1759-06-12, de Marie Louise Denis à Louis Gaspard Fabry.

Mon oncle étant malade depuis longtemps, Monsieur, ne peut avoir l'honneur de répondre à vôtre Lettre du 11e.
Il y a très longtemps que nous n'avons été à Ferney; nous savons seulement que les habitans de ce village sont tous en querelle, et qu'ils abusent un peu de la bonté que nous avons eu pour eux. Comme il n'y a nulle ressource dans le paÿs, nous avions fait venir un suisse pour servir en qualité de menuisier; on dit que c'est un bon homme et que sa femme cause quelque jalousie dans le village. Nous avons donné ordre qu'ils sortissent de la maison que nous avions bien voulû leur accorder; aureste, ce n'est pas une affaire que regarde Mr De Tavanes, mais une affaire de police, soumise à la Justice ordinaire, et aux procédures juridiques qu'on aurait dû faire contre les gens dont on se plaint; si l'un de nos gardes chasses et gardes bois ne fait pas son devoir envers nous, il ne sera pas longtemps conservé dans son poste; nous voulons en tout de l'ordre, et ètre servis par ceux que nous payons, et qui ne dépendent que de nous.

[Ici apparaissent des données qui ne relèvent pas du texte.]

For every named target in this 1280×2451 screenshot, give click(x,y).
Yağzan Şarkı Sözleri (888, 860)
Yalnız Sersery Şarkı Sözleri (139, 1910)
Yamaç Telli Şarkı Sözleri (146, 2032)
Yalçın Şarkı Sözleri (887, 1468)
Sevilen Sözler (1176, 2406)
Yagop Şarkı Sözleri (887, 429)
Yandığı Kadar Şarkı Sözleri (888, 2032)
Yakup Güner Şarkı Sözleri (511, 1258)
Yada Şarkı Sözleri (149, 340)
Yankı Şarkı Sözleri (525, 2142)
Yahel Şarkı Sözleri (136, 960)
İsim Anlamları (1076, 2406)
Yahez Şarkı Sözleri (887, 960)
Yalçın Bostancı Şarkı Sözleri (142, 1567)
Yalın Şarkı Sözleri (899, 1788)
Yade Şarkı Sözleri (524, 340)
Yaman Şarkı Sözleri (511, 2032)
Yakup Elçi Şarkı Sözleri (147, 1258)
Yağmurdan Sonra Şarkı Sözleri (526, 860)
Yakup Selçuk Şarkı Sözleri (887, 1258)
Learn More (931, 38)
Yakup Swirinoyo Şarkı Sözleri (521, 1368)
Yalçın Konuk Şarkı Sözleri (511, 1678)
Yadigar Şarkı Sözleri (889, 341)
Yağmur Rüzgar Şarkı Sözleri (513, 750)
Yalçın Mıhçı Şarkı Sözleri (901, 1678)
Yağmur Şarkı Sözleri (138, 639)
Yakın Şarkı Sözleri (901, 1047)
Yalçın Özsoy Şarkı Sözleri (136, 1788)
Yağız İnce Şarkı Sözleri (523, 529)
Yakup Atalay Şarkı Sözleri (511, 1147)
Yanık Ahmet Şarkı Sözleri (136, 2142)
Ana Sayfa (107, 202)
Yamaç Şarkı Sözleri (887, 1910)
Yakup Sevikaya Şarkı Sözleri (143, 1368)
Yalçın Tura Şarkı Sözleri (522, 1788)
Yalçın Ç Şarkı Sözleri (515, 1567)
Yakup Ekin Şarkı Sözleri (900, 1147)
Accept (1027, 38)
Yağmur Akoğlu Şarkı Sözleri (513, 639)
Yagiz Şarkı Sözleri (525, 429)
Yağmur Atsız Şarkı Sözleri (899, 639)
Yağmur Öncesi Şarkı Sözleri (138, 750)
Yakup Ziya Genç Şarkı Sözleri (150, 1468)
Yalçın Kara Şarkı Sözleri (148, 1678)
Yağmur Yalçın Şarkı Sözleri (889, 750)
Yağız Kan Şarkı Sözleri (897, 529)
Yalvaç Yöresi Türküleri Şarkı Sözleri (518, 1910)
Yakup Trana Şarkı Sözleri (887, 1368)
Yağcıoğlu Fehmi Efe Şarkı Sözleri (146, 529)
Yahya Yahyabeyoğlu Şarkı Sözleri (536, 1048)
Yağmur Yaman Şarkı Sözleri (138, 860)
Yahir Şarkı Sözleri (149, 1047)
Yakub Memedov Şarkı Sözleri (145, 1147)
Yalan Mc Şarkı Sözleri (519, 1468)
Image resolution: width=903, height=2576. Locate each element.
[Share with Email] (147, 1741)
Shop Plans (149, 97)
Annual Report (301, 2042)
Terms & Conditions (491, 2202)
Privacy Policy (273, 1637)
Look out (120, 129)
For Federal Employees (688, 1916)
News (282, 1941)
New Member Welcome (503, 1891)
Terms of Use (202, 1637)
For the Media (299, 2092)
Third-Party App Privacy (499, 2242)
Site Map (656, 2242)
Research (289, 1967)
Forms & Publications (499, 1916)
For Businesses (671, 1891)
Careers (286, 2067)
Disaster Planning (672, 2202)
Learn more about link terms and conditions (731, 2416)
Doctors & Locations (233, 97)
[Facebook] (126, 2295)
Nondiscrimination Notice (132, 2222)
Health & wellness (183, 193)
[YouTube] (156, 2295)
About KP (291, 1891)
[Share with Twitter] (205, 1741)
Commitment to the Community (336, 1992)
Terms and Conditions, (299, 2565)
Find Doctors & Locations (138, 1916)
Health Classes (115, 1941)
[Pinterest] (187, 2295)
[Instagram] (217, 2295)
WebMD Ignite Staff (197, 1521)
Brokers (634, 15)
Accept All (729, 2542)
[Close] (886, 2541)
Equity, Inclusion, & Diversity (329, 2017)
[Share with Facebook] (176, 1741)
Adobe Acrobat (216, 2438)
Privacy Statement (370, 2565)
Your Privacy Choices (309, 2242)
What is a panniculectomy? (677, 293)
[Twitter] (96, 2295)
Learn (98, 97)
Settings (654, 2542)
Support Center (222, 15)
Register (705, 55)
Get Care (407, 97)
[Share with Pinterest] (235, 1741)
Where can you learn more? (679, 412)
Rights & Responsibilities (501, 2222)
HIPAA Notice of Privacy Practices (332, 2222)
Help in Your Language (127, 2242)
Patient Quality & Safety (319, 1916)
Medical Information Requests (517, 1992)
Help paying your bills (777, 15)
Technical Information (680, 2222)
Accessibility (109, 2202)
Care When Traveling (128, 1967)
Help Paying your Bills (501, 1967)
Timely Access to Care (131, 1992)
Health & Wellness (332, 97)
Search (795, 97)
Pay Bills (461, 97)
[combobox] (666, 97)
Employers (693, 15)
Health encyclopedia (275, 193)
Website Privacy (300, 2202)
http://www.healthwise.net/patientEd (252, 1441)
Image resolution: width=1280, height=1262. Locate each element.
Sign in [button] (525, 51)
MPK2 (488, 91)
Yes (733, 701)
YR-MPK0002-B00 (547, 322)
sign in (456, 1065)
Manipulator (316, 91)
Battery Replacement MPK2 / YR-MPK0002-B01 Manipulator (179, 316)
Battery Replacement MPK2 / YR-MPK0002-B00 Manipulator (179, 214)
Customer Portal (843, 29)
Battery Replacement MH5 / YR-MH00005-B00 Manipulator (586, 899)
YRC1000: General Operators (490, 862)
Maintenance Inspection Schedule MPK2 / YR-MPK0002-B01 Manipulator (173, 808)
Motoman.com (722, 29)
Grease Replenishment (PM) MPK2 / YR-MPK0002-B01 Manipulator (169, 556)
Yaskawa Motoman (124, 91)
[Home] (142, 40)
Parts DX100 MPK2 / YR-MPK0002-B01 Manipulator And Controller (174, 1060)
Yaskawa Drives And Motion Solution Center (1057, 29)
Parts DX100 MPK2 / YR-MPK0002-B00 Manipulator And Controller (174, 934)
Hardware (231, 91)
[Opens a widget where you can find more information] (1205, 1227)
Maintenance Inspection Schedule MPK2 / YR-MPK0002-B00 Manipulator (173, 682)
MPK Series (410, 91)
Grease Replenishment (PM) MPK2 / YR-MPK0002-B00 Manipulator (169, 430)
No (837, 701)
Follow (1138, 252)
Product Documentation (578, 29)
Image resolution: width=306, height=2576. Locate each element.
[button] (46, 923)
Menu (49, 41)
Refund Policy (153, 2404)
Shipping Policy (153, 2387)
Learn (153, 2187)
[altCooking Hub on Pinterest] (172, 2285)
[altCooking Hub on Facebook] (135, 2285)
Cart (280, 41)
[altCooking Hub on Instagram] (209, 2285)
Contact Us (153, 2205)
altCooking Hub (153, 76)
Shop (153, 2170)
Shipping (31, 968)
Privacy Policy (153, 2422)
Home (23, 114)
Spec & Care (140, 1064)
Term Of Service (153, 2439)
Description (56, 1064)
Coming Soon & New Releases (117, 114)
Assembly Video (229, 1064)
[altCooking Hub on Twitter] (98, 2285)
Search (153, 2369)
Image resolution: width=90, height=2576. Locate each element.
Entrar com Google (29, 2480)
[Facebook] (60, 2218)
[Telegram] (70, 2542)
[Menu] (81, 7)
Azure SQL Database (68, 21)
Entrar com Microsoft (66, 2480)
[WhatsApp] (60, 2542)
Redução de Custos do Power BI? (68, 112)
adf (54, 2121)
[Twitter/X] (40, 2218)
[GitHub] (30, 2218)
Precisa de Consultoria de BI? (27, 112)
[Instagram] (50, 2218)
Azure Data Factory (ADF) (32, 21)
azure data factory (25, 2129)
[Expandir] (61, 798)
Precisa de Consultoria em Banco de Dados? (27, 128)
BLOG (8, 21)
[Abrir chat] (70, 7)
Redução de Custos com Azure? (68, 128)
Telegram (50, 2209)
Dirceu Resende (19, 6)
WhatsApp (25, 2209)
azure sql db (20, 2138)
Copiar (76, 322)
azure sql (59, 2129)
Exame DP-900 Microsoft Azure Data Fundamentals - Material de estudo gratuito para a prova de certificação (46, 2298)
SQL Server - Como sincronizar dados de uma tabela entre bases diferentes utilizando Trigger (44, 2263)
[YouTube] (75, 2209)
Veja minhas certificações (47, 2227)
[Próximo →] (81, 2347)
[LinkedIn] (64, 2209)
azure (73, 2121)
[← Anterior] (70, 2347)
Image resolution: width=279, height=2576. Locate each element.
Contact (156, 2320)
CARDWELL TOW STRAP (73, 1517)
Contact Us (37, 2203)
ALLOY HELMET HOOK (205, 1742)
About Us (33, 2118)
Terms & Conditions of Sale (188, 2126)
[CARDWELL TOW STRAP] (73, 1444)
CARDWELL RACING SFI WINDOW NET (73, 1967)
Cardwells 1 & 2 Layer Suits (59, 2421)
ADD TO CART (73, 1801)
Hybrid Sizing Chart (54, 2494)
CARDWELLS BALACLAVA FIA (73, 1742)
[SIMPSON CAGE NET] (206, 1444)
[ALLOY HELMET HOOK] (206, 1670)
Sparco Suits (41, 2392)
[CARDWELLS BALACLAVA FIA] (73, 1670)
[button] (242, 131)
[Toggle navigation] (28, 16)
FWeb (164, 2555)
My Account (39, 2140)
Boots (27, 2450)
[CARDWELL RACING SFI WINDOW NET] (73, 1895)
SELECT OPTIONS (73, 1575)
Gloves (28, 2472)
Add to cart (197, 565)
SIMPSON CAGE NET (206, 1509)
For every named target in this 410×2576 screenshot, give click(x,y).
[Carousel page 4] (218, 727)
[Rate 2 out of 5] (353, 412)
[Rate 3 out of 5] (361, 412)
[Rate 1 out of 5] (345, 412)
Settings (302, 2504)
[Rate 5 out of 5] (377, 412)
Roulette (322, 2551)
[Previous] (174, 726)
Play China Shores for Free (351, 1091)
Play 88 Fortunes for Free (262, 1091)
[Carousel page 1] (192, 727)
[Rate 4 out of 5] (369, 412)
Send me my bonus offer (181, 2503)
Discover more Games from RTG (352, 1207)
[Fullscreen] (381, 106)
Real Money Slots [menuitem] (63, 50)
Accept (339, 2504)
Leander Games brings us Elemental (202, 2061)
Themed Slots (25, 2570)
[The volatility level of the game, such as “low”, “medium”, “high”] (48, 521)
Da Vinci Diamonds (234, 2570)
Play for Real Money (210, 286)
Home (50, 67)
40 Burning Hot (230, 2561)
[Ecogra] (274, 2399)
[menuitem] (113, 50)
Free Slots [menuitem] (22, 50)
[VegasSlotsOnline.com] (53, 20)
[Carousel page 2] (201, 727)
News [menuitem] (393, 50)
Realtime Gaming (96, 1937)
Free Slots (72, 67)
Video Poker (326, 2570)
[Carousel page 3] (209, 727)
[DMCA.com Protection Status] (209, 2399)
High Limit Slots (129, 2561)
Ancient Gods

Le Roi nous a accordé à mon oncle et à moi la confirmation des droits de L'ancien dénombrement, tant pour la seigneurie de Ferney que pour toutes les terres que nous avons acquises.

Nôtre convention avec M:gr le Comte de la Marche pour ses droits, n'est point encor règlée. Mr le comte d'Argental, envoyé de Parme, qui a bien voulù se charger de cette affaire, n'a pû encor la consommer avec Mr L'abbé d'Espagnac, chef de conseil du Prince, à cause de la multiplicité de ses autres occupations. Celà n'empêche pas, Monsieur, que nous ne soyons très empressez à vous payer ce qui vous revient. Nous vous supplions de vouloir bien avoir égard à la situation présente où nous sommes. Les dépenses ènormes que nous avons été obligez de faire à Tournay, à Fernay et aux Délices, nous ont épuisez. Il s'est fait une banqueroute à Lyon, mon oncle a été obligé de faire cesser tous les ouvrages de Tournay, et nous serons bientôt obligés de suspendre ceux de Ferney. Mais, Monsieur, nous ferons des éfforts pour vous, et dès que la santé de mon oncle lui permettra de sortir, nous irons à Ferney uniquement pour avoir l'honneur de vous voir et de vous donner de l'argent.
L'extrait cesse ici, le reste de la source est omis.